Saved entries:
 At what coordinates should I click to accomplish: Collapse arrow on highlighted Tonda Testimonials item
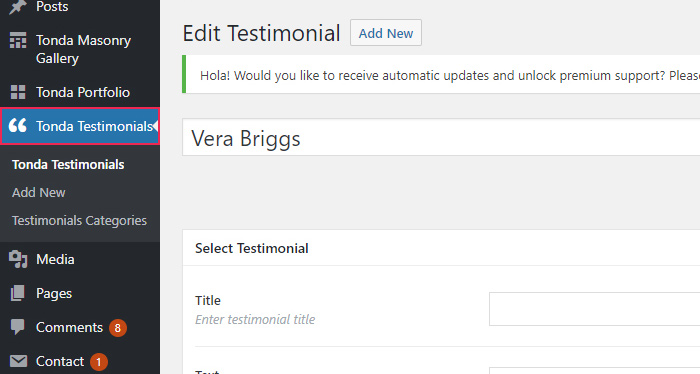155,126
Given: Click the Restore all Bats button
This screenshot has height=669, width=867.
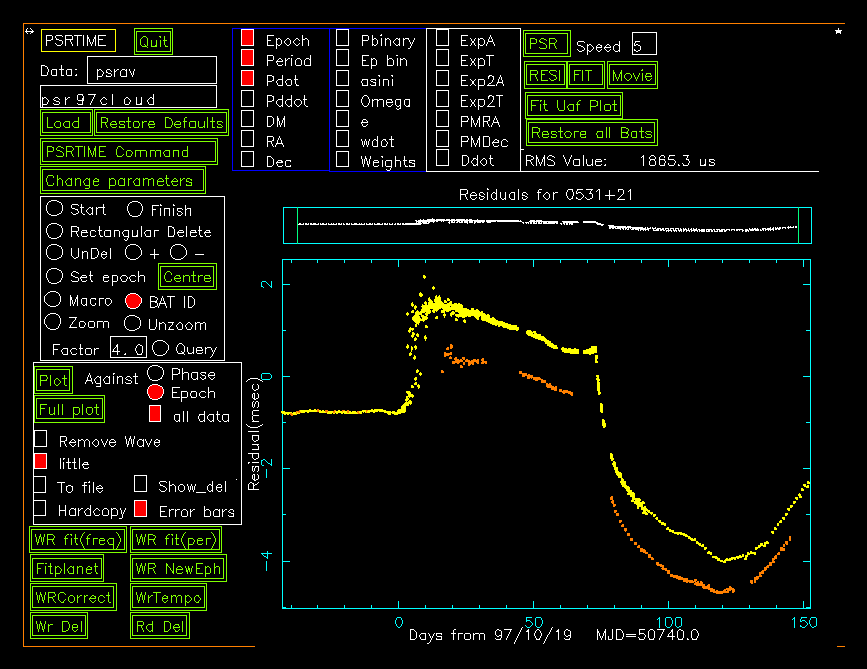Looking at the screenshot, I should 590,133.
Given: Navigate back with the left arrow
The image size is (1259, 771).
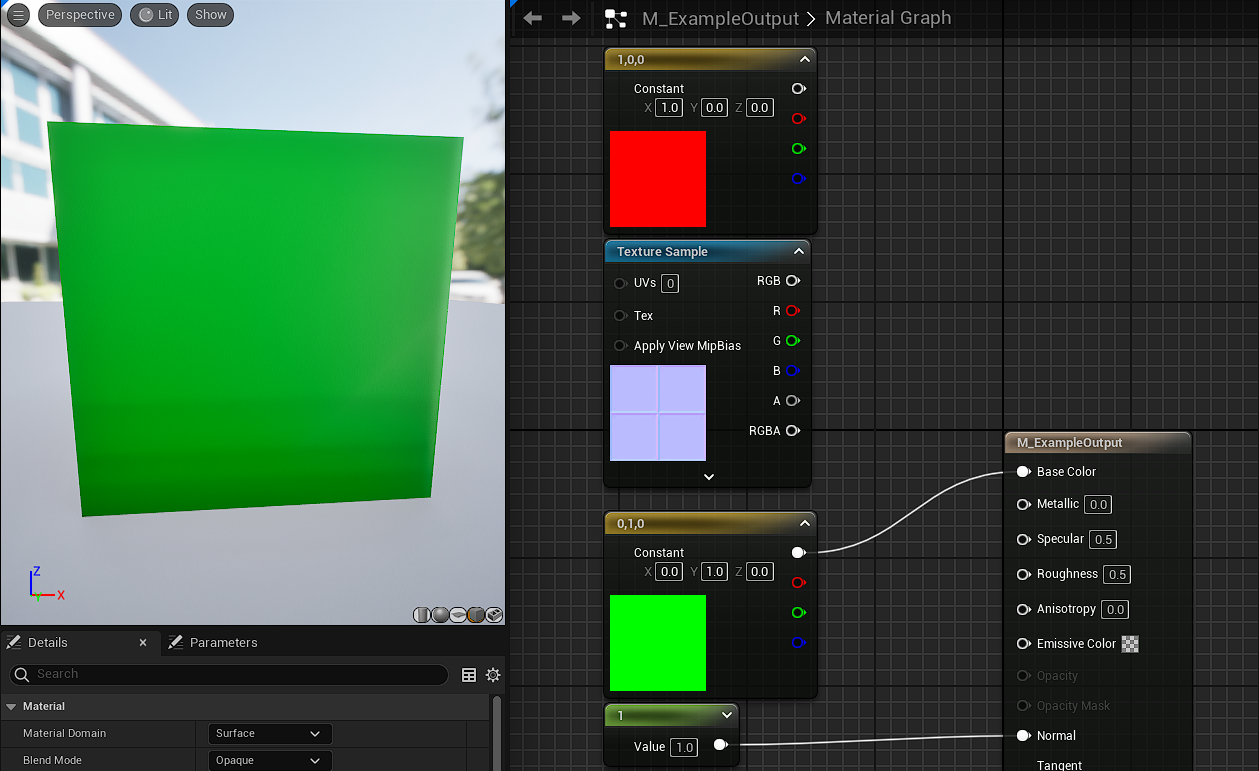Looking at the screenshot, I should pos(533,18).
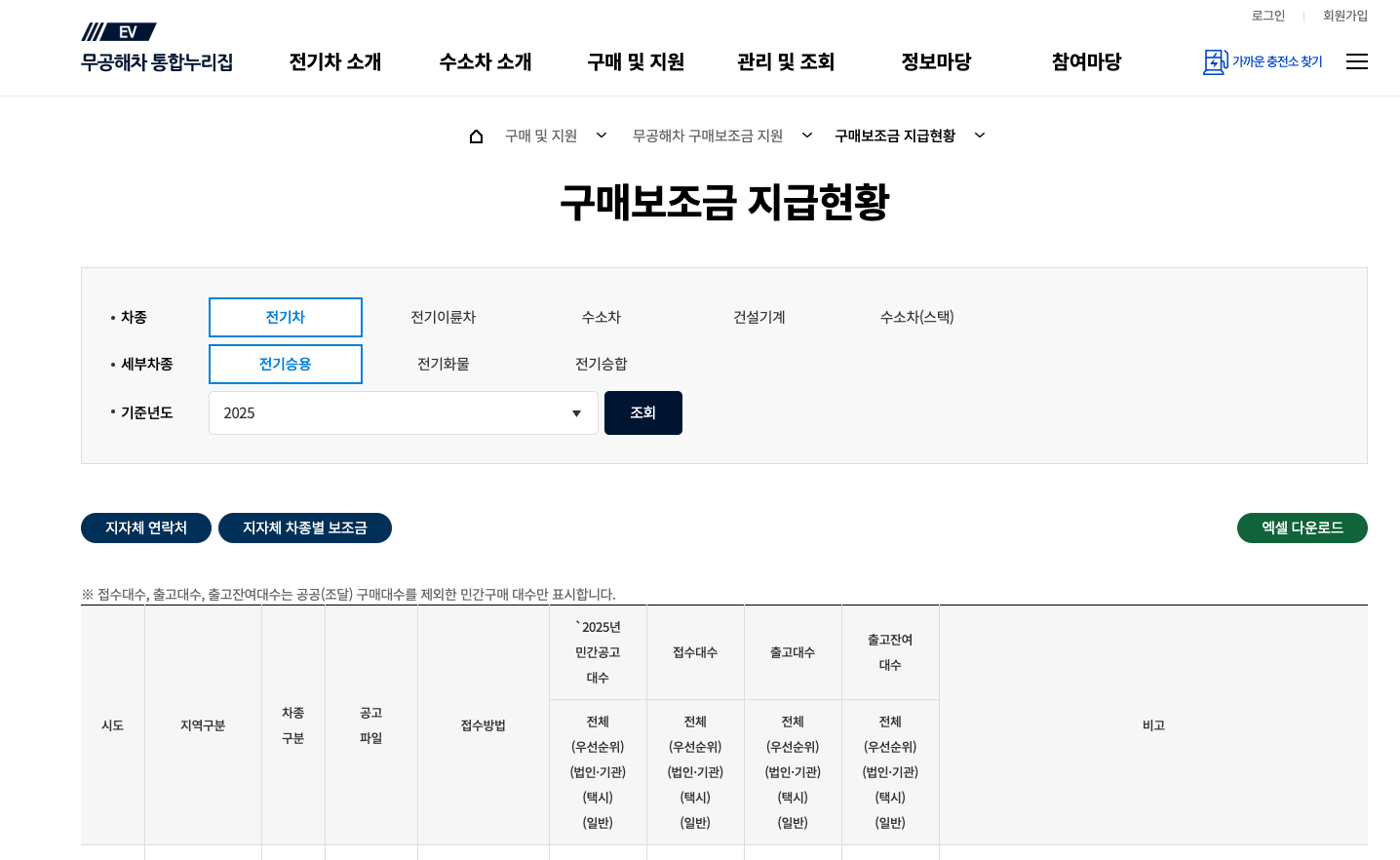Click the 조회 search button

(643, 412)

» **PROBLEM STATEMENT**
Return each entry above unchanged. Leave the pictures out.

» **TASK RESPONSE**
 At what coordinates should I click to accomplish: Collapse arrow on highlighted Tonda Testimonials item
155,126
Given: Click the Restore all Bats button
This screenshot has height=669, width=867.
Looking at the screenshot, I should 590,133.
Given: Navigate back with the left arrow
The image size is (1259, 771).
Looking at the screenshot, I should pos(533,18).
Click the 조회 search button

(643, 412)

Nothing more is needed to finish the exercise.